§ **TAREFA PROPOSTA 1**
Imprima o trecho do texto sobre o romance "Divórcio" desde "Terminei de ler" até "de um diário.".
§ **TAREFA PROPOSTA 2**
No texto sobre o romance "Divórcio", a qual prova de corrida estão associados os treinos do narrador?
§ **TAREFA PROPOSTA 3**
Retome o texto sobre o romance "Divórcio" a partir do ponto em que ele para.
*** TEXTO PARA LEITURA ***
1 de setembro de 2013

Terminei de ler “Divórcio”, de Ricardo Lísias.

Estava bem curiosa para ler o romance porque inserido entre aqueles que permitem  debate  em torno do foco narrativo. Gosto de ler sobre autoficção.

Em J.M. Coetzee, sobre o qual já escrevi aqui, a discussão vai ao extremo porque Coetzee escritor é narrador e personagem ao mesmo tempo (em Juventude e Verão, livros que li). E, mesmo assim, não se sabe se a narrativa é real ou inventada.

Com “Divórcio” acontece mais ou menos a mesma coisa. Ele mesmo, Ricardo Lísias, é o personagem e o narrador do romance. Conta todo o doloroso processo de separação de sua ex-mulher  – é assim que ele se refere à  personagem  cuja voz  aparece nos pequenos trechos de um diário.

No início,  fiquei um pouco incomodada com a exposição do diário encontrado. Faz tempo não escrevo diários. Quando criança, escrevia muitos. Desapareceram  e, até hoje, fico preocupada com seu destino. Esse é um assunto que me incomoda, o destino dos escritos secretos.

Mas o diário da ex-mulher foi encontrado (não estava  trancado e nem escondido). Tinha revelações que provocaram a saída do marido de casa e ele passou por momentos bem desconfortáveis. E me marcou muito o fato de dizer, sempre, que ficou sem pele. Essa é uma descrição extrema e tocante, faz com que a gente imagine a infelicidade total do narrador. Ardência.

Logo me desliguei desse incômodo e passei a prestar atenção na técnica narrativa, na maneira como o processo doloroso é associado aos treinos de corrida, especificamente para a prova de São Silvestre.

Haruki Murakami  já escreveu sobre corrida e escrita (Do que eu falo quando falo de corrida, Alfaguara) e Ricardo Lísias também faz isso, associando a corrida e o treino à recuperação pessoal.
*** DADOS ARMAZENADOS ***
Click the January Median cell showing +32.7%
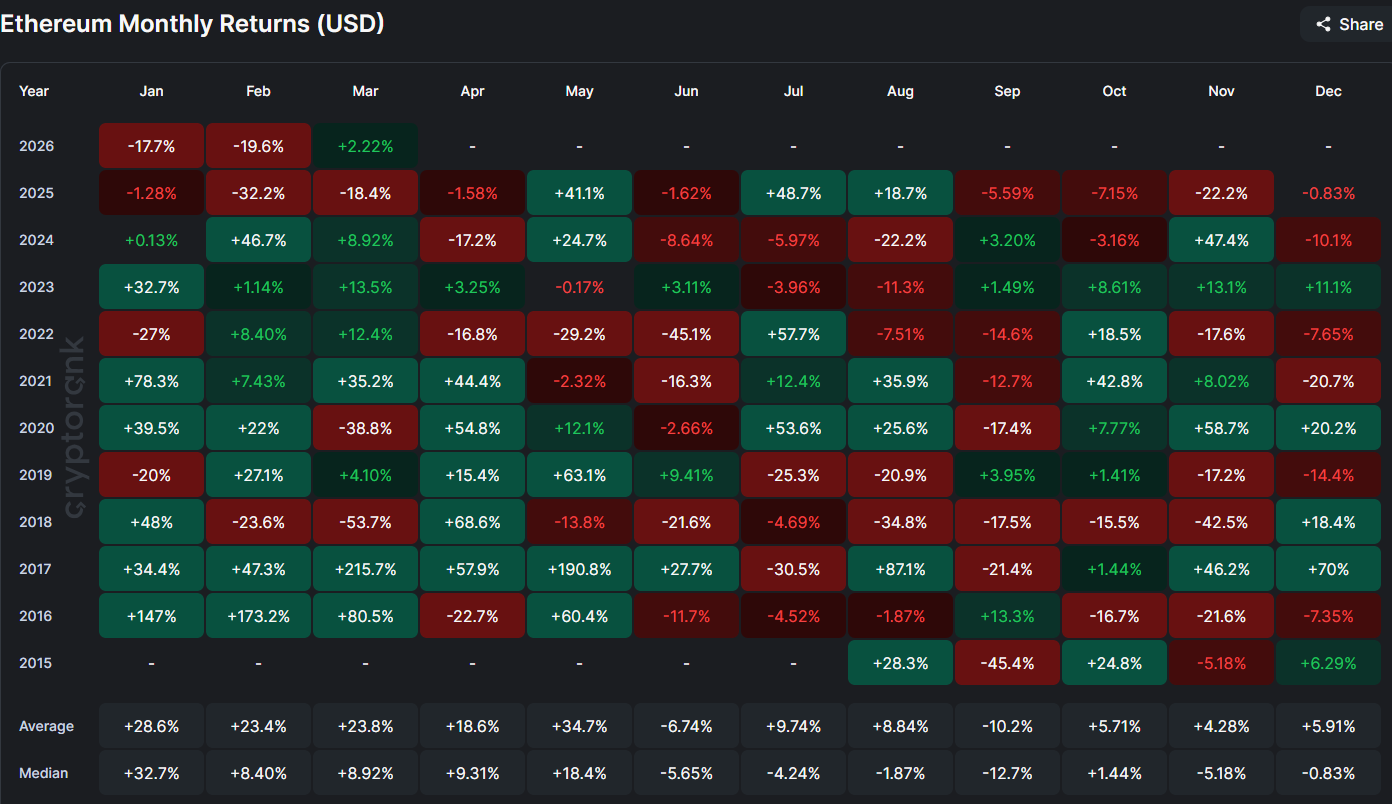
***
§ **RESPOSTA 1**
Terminei de ler “Divórcio”, de Ricardo Lísias.

Estava bem curiosa para ler o romance porque inserido entre aqueles que permitem  debate  em torno do foco narrativo. Gosto de ler sobre autoficção.

Em J.M. Coetzee, sobre o qual já escrevi aqui, a discussão vai ao extremo porque Coetzee escritor é narrador e personagem ao mesmo tempo (em Juventude e Verão, livros que li). E, mesmo assim, não se sabe se a narrativa é real ou inventada.

Com “Divórcio” acontece mais ou menos a mesma coisa. Ele mesmo, Ricardo Lísias, é o personagem e o narrador do romance. Conta todo o doloroso processo de separação de sua ex-mulher  – é assim que ele se refere à  personagem  cuja voz  aparece nos pequenos trechos de um diário.

§ **RESPOSTA 2**
À prova de São Silvestre.

§ **RESPOSTA 3**
Há alguns anos eu corria e cheguei a completar duas meias maratonas, do Rio de janeiro e da Praia Grande. A sensação de terminar uma prova de rua é indescritível. Correr ao lado de pessoas desconhecidas (irmãos corredores, eu dizia)  que querem, todas,  passar a linha de chegada, correndo, é muito gostoso.

Quando a gente termina os quilômetros, e são todos muito sofridos, tem a compreensão exata e concreta do dever cumprido.  Acredito que isso seja importante para todo mundo, mas para quem trabalha lendo e escrevendo e pensando, é  inusitado. Sempre estranhei isso em mim. Aí me machuquei e parei de correr, mas tive bons momentos.

Outro aspecto super interessante do livro é a maneira como o autor lida com o discurso do sistema da justiça, com a perspectiva de um processo judicial, com a documentação jurídica do conflito entre ele e a ex-mulher.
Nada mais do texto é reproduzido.